Jon I can work within your short analysis of Carter and Reagan. But I believe that Global economics caused the Russians to change in order to survive. Reagan just happened to be in that time and space. Love your take on Clinton. But Clinton still hasn’t learned (and he is a SMART guy) he literally destroyed Hillary’s run against Obama. Although Nixon was a real drunk quaking pscyo he did help the environmental movement. As a 70 year old conservationist and conservative Republican, I still contend the last good Republican president was Ike. and He said “beware the industrial/military complex.” Well as Soleri pointed out we didn’t watch out and now they rule the world. For what it’s worth there are some good books and movies out there that address this matter.
The Mechanic on assignment for Global Elimination, A company that can handle any troublesome problem.
For me, the turning point in my Republican support came when Reagan appointed James Watt Sec. of the Interior. Watt was a religious zealot who believed that when the rapture came, we wouldn’t need to worry about the environment. Maybe that was when the conservatives lost interest in “conservation”?
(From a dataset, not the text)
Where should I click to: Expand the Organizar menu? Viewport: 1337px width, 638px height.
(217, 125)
“Maybe that was when the conservatives lost interest in ‘conservation’?” – MoreCleanAir
A political party whose central tenet was stewardship, rather than the conservation of privilege or hoarding, would be a beautiful thing. Oh, wait . . . that’s the Green Party!
Vote your conscience.
ACT 1
During Reagan’s presidency, there was a weekend when he planned to make an announcement in conjunction with Senator Barry Goldwater. The announcement was planned for Monday. Goldwater got ahold of his staff and told them to make the announcement on Saturday. The announcement was made to the AP on Saturday. On Sunday, the President tried five times to get Goldwater on the phone to question him. Goldwater refused the call five times. On the sixth call, the President got Goldwater on the phone. Before the President could get his first sentence out, Goldwater said “Go F@#% yourself” and hung up the phone. There are elected officials/leaders of this country and then there are POWERBROKERS in this country. They are not usually one and the same.
ACT 2
Goldwater and Sam Steiger decided that THEY WOULD MAKE Ev Mecham governor of Arizona so that they could run the state themselves. It would have worked except the dumb puppet decided to act and speak on his own. You know the end result of that.
ACT 3
Obama is the Ev Mecham of national politics. I wonder who his puppet masters are?
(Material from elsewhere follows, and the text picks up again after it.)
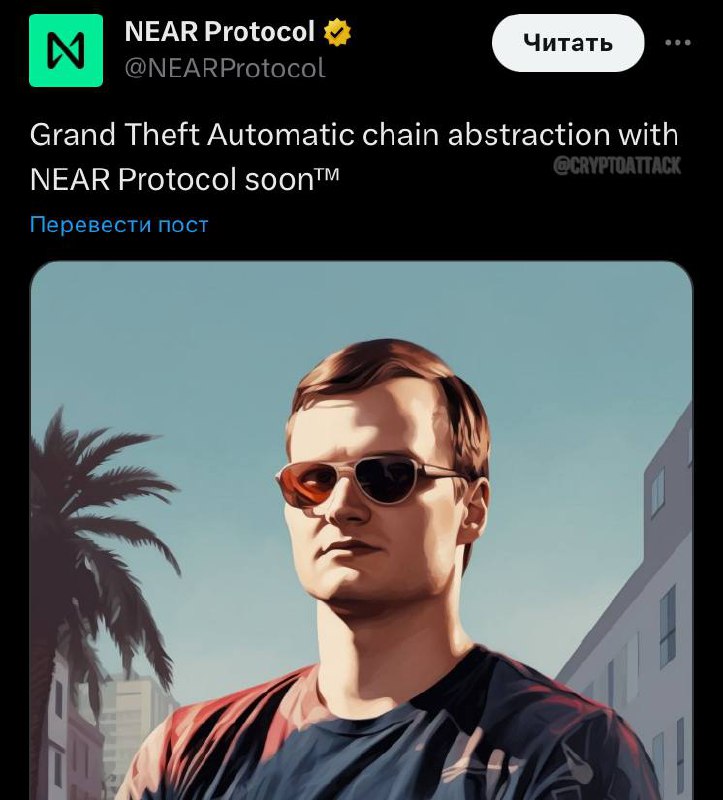The image size is (723, 800).
Task: Click the gold verified badge
Action: coord(337,32)
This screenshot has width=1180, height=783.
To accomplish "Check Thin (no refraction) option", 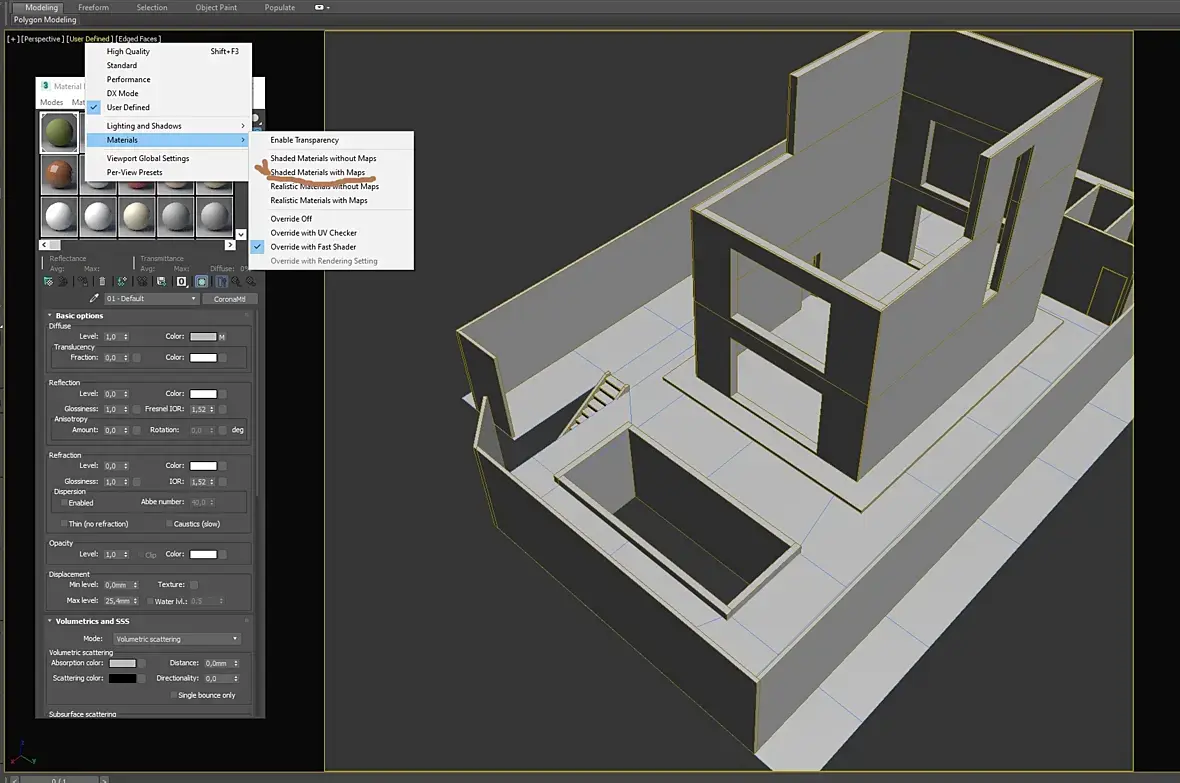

The NYSE is now German owned…
Das ist nicht gut.
Not completely surprising, nonetheless.
Greens a nice color but at 70 I am staying a conservationist and a Republican. James Watt was a evil man of the cults. I propose that Organized Religion be recognized as the business enterprise it is and taxed accordingly. Better yet earth will be a really nice planet once “The Rapture” occurs.
No mention of Iran-Contra or Reagan’s disgustingly callous disregard of the AIDS crisis.
I grew up in the DC area and remember the explosion in homelessness following St. Ronald of Reagan’s policy of kicking mental patients out of institutions. Then there was that lovely crack epidemic. Thanks to Him allowing cocaine to flood US cities.